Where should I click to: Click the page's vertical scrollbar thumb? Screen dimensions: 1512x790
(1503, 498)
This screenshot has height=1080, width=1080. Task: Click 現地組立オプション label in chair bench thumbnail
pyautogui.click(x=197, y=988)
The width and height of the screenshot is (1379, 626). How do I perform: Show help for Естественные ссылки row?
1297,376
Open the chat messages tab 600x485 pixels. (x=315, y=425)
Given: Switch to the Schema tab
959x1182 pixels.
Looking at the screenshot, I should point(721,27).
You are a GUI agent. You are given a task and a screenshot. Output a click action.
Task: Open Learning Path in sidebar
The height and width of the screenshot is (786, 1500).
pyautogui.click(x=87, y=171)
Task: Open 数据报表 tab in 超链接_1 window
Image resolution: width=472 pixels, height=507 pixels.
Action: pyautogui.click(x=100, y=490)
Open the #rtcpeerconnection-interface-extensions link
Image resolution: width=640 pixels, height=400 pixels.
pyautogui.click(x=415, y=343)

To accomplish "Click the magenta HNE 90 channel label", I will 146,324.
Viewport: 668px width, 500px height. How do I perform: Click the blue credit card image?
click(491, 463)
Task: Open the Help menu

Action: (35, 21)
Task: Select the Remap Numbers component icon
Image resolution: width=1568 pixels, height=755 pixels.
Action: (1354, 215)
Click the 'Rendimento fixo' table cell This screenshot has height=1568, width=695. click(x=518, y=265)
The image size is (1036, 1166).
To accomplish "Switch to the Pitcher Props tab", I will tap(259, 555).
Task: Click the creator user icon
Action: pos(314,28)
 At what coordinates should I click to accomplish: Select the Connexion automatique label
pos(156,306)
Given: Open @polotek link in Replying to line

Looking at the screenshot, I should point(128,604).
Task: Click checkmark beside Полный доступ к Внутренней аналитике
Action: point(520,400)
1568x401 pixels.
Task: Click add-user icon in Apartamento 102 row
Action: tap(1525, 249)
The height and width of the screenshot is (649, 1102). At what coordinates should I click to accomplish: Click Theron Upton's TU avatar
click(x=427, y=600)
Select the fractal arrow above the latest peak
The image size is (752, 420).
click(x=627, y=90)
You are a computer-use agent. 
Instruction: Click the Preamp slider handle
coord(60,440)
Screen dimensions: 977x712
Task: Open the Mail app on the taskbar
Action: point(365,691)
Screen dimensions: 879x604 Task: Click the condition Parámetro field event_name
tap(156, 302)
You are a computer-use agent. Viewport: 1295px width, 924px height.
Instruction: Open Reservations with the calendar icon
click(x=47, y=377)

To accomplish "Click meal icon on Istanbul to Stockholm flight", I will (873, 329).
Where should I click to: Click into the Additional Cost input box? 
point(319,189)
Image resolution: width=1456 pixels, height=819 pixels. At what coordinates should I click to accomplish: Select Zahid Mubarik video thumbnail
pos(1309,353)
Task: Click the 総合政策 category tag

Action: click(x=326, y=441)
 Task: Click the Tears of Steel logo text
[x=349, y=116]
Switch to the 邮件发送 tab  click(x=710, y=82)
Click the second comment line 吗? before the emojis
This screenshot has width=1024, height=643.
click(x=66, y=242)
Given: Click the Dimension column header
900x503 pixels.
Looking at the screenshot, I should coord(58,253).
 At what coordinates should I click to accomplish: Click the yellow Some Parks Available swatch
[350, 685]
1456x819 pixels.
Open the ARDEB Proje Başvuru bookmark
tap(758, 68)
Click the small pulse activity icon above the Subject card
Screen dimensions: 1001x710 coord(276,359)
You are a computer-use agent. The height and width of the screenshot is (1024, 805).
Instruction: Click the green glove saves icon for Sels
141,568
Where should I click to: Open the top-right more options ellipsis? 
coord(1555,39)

§ About this exercise: Note how many lines of the material hold the word "computer", then state that number alone.

§ Output of the task: 3